● **Extract provided**
# Marketing to the Commercial Sector



## welovepainting (May 13, 2007)

What's your way of kicking the doors open to the commercial painting sector. 

Is it cold calling, if so what's the intention of the call? To set an appointment, introduce our services, bid list request. Is it wise to call, mail, fax, and email if so in what order should this be done in? Also should the marketing consists of 5-10 states or just one state? 


Is it networking, if so what ways do you find the best to network? 


Is it associations, if so what are the best and most lead generating networking services available for contractors? 

For anyone who can relate to this topic or would like to network please forward me your email address so I can add you to my contacts.


----------



## Wolverine (Apr 17, 2007)

Before we can point you in the right direction, you have to decide what part of the commercial painting sector you are talking about. 

ex.
Office painting?
Warehouse Painting?
Warehouse ceilings?
Walls in Food Processing?
Industrial Floors? 
Floor Lines?
Pipes?

etc...


----------



## welovepainting (May 13, 2007)

All of the above NON UNION OPEN MERIT SHOP... 

Our ideal client/prospect at this point would be commercial repaints and or new construction repaints for box shell units 3,000 - 25,000 square feet (toys r us... pet smart) and or restaurants. Also commercial property management and annual maintenance programs for painting contractors. 
Looking to furthermore build relationships and network for the purpose of lead generation and to build long term business relationships. We do belong to the PDCA, Builders Exchange of Cleveland Ohio, Bid
Clerk, Blue Book of Construction, Angie's List, and we hope to join
the BOMA with in the next week or so.

* Manufacturing Facilities
* Warehouses
* Clean-Rooms
* Mechanized Units
* Metal Roof Coatings
* Office Complexes
* High Rise Buildings
* Retail Spaces
* Government Facilities
* Healthcare Institutions
* Restaurants
* Schools


----------



## Wolverine (Apr 17, 2007)

I think the Blue Book is OK... We're in it but this is the last year. We've never got anything from it... and for $1500/yr well... 

Do you know about the Dodge room?

http://dodge.construction.com/

Next, you might be a bigger company than I thought... That is alot to bite off and chew... Let me give you a couple of examples... 

We have one company that uses our coatings in clean rooms. They don't do anything else... just clean rooms... 3 crews of 6 each...

We are friendly with 2 companies that do roof coatings. Both companies have over 40 employees and don't do anything but roofs...

How big are you?


----------



## welovepainting (May 13, 2007)

WE do recieve many leads from the blue book just from online email bid request notifications

70% residential 10% commercial 10% new construction 10% industrial. We serve mostly the residential market and have grown consistently over the past ten years. We cover three different metropolitan areas 
Cleveland, Akron, Medina, Sandusky, Ohio and travel to all bordering states for larger projects. We have a fleet of vehicles including 10-16 great painters year round that don't need much babysitting (for the most part) they are very well diversified and work great as a team we run two crews. We have two sales guys full time and two part time, with one full time sectary and one part time helper. We do need a bookkeeper...
We spend a good amount of time on marketing to keep us busy.

● **Task set**
A: In the forum thread on marketing to the commercial painting sector, how much does Wolverine say a year in the Blue Book costs?
B: Pick up the forum thread on commercial painting marketing after its last line and continue it.

● **Data shown**
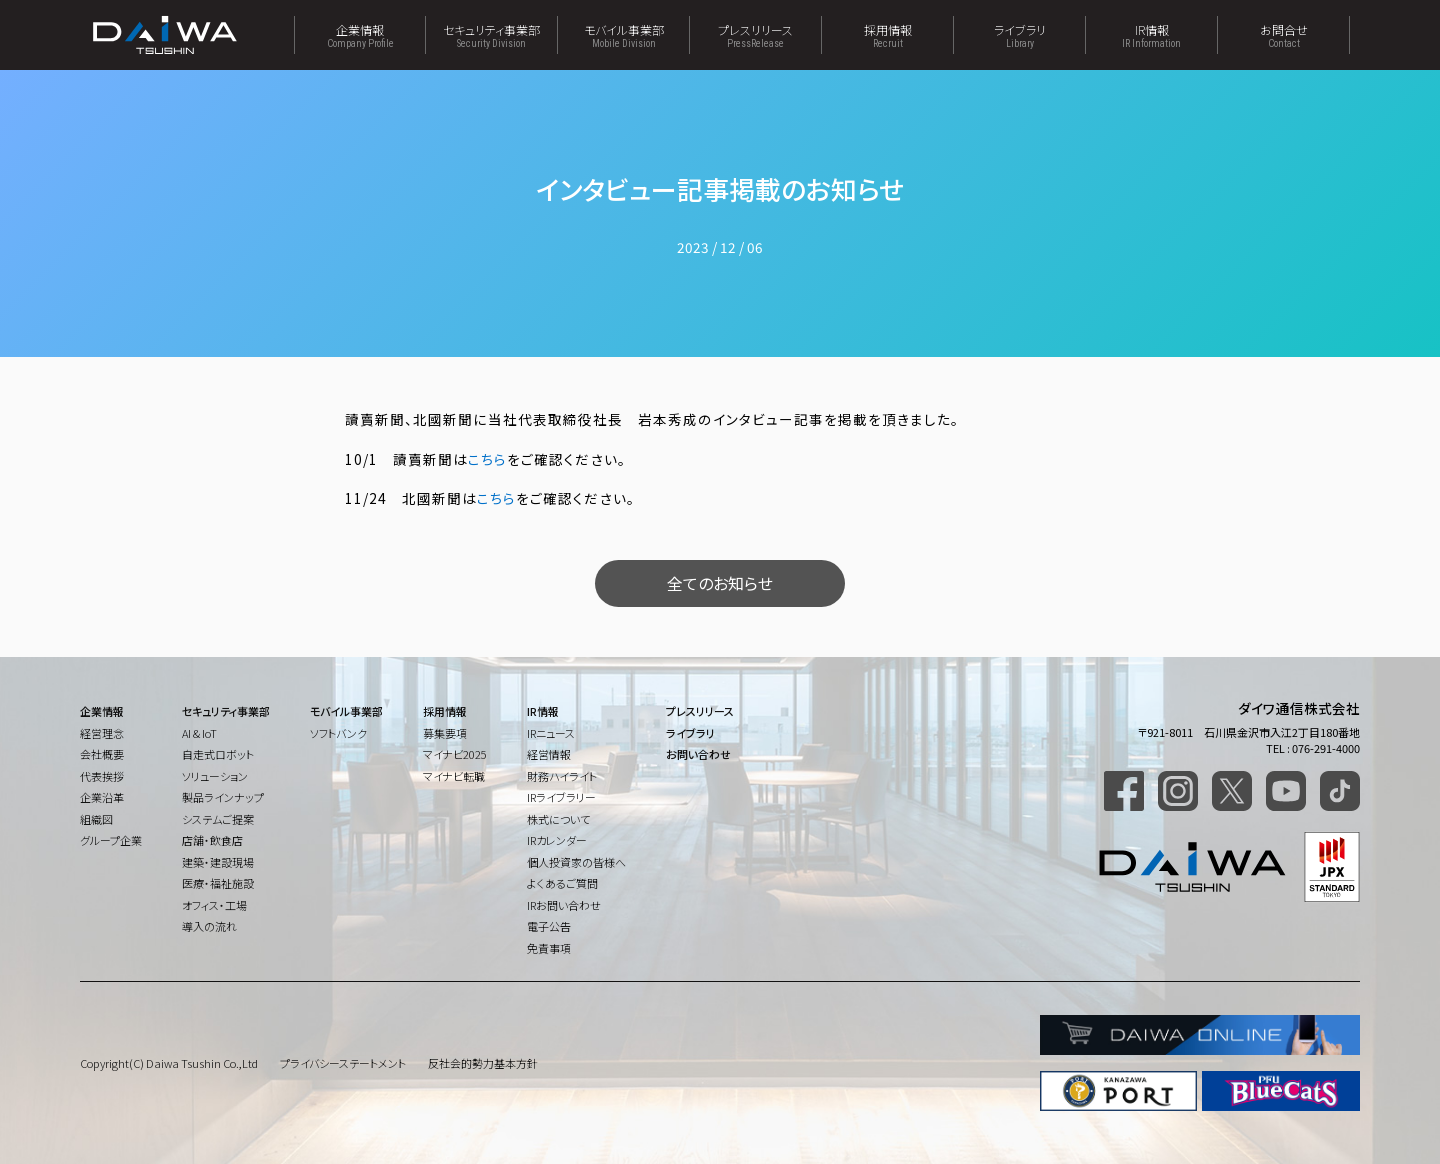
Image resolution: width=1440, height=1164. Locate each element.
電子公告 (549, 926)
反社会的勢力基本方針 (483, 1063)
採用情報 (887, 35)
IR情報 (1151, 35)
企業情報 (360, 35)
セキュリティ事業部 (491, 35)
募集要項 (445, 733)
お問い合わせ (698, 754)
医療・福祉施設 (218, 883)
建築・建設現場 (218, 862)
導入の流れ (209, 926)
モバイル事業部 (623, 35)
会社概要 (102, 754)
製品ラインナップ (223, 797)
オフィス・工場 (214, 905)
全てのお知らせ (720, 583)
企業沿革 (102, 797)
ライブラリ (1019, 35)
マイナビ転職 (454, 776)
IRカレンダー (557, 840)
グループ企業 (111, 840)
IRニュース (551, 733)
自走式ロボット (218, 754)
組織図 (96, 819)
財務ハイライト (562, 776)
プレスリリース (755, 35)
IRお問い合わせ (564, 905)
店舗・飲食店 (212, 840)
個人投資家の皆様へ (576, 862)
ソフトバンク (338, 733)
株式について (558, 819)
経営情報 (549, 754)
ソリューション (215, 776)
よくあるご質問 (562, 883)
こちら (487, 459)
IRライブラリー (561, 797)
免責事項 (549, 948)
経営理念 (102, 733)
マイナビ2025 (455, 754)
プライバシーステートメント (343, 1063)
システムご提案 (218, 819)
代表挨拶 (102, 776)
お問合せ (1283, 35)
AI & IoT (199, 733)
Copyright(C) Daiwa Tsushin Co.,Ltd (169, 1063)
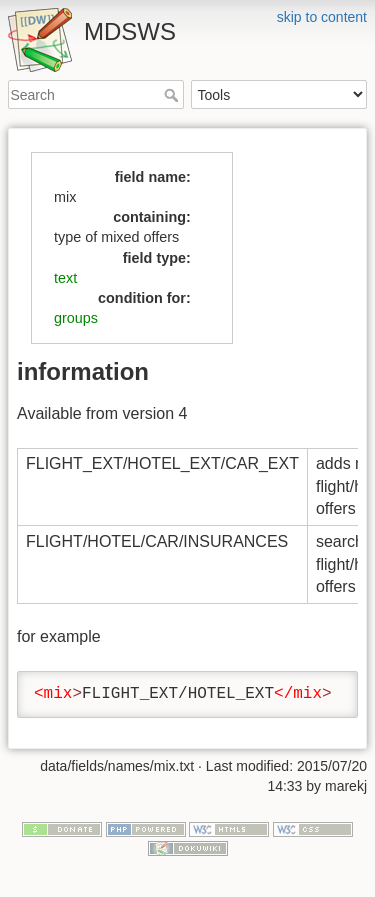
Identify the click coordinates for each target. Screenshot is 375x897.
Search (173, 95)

● **Per-task answers**
A: $1500 a year.

B:
I would like to learn many things pertaining to the painting industry
most importantly how to better network and expand into the commercial
property painting sector. Iwould like to find a go to guy, a coach someone
boss us around to better achieve the company's demands, goals and
vision.


----------



## nextlevelpaintco. (Jun 21, 2007)

I think I can help you,first of all make sure you have the payroll and material money an account will do.Before you commit yourself be prepared to settle for draws or if it's alot of in and out jobs there may be a 30 to 90 day waiting period on the check,but a proposal a proposal do what you want.But think about this if you have a 5 man crew and each job takes a week to complete and your waiting 30 days then your already around 10 thousand in payroll before your getting the first 5 thousand dollar check.Don't be scared to ask for a down payment because if you don't ask trust me you won't get one.Any way back to the question the best way to get the job (if you have the insurance mainly GL)is to litteraly ride around find the job sites and go to the trailor ask who's the contractor or who do you talk to in person is the best way it beats out fax or email any day.Just be clean shavin,hair cut and clean clothes you don't want to look like a drunk.try that maybe it will work for you.Also i am from NC home to some of the largest industsrial and commercial painting contractors in the country such as turner baxter inc,charlotte paint company, spraytech finishes and coatings 2000 just to name a few look them up and e-mail them,they'll respond, I'm sure they can help much more than myself.


----------



## Brian (Apr 10, 2007)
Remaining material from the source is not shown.